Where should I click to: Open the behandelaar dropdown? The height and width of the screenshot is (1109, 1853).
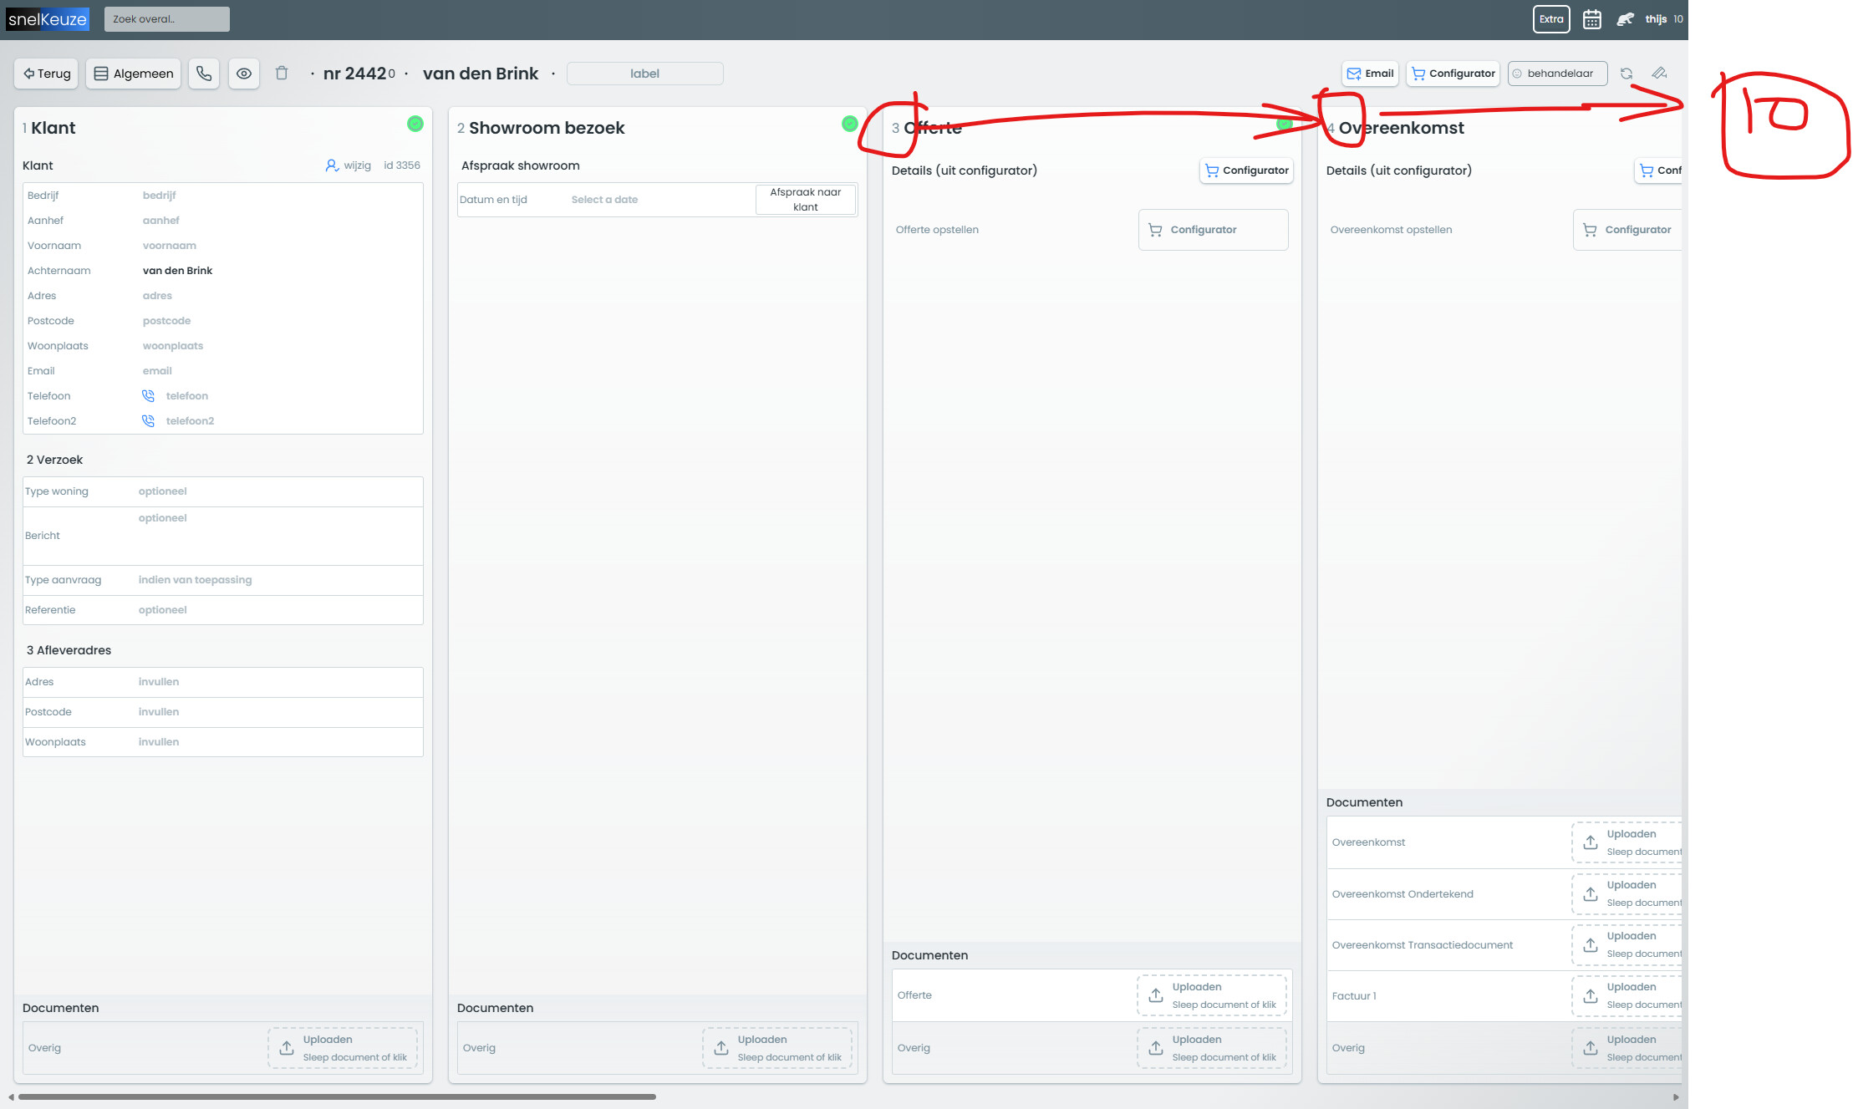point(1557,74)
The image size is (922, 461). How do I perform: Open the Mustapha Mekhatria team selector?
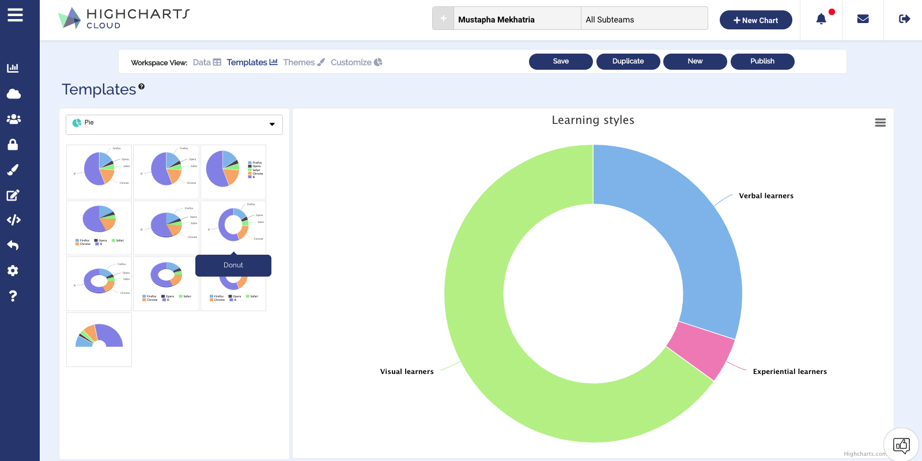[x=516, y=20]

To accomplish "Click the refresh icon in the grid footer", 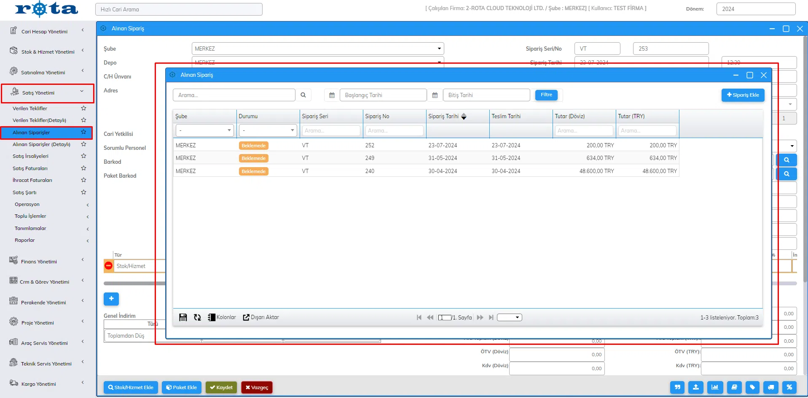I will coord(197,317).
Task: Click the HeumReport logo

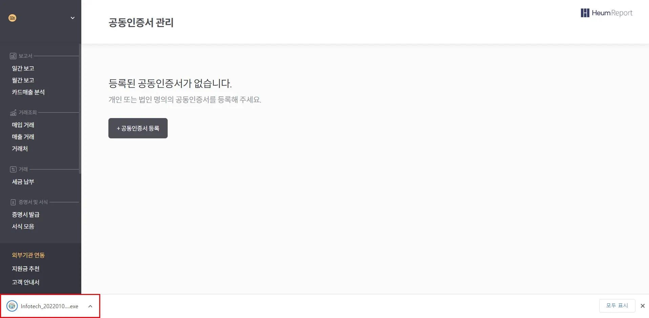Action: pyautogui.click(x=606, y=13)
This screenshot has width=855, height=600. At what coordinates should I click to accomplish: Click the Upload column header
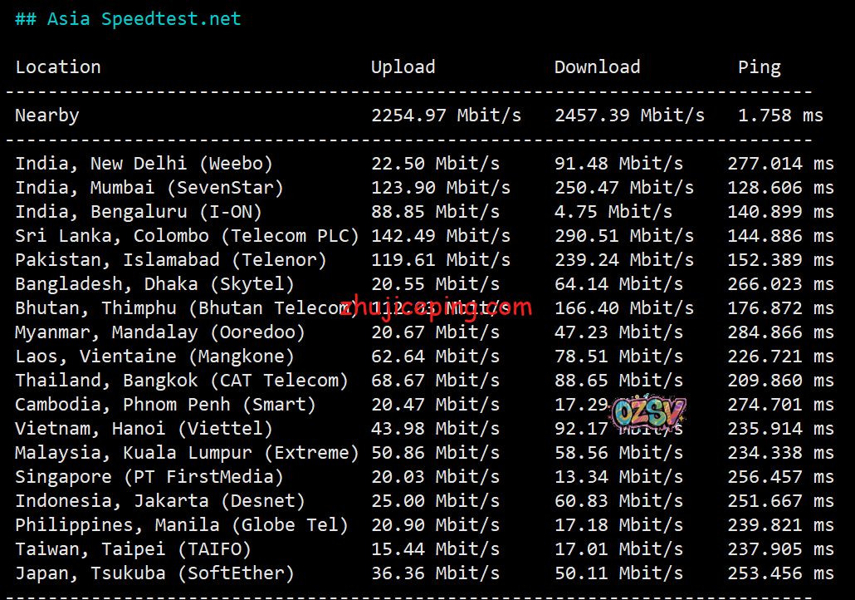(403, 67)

=-=-=

# Requirement:
Copy the listing word for word, from its start through the line that contains "[x=516, y=20]", and leave the pictures out.

# Result:
Where should I click to: Open the behandelaar dropdown? The height and width of the screenshot is (1109, 1853).
point(1557,74)
The image size is (922, 461). How do I perform: Open the Mustapha Mekhatria team selector?
[x=516, y=20]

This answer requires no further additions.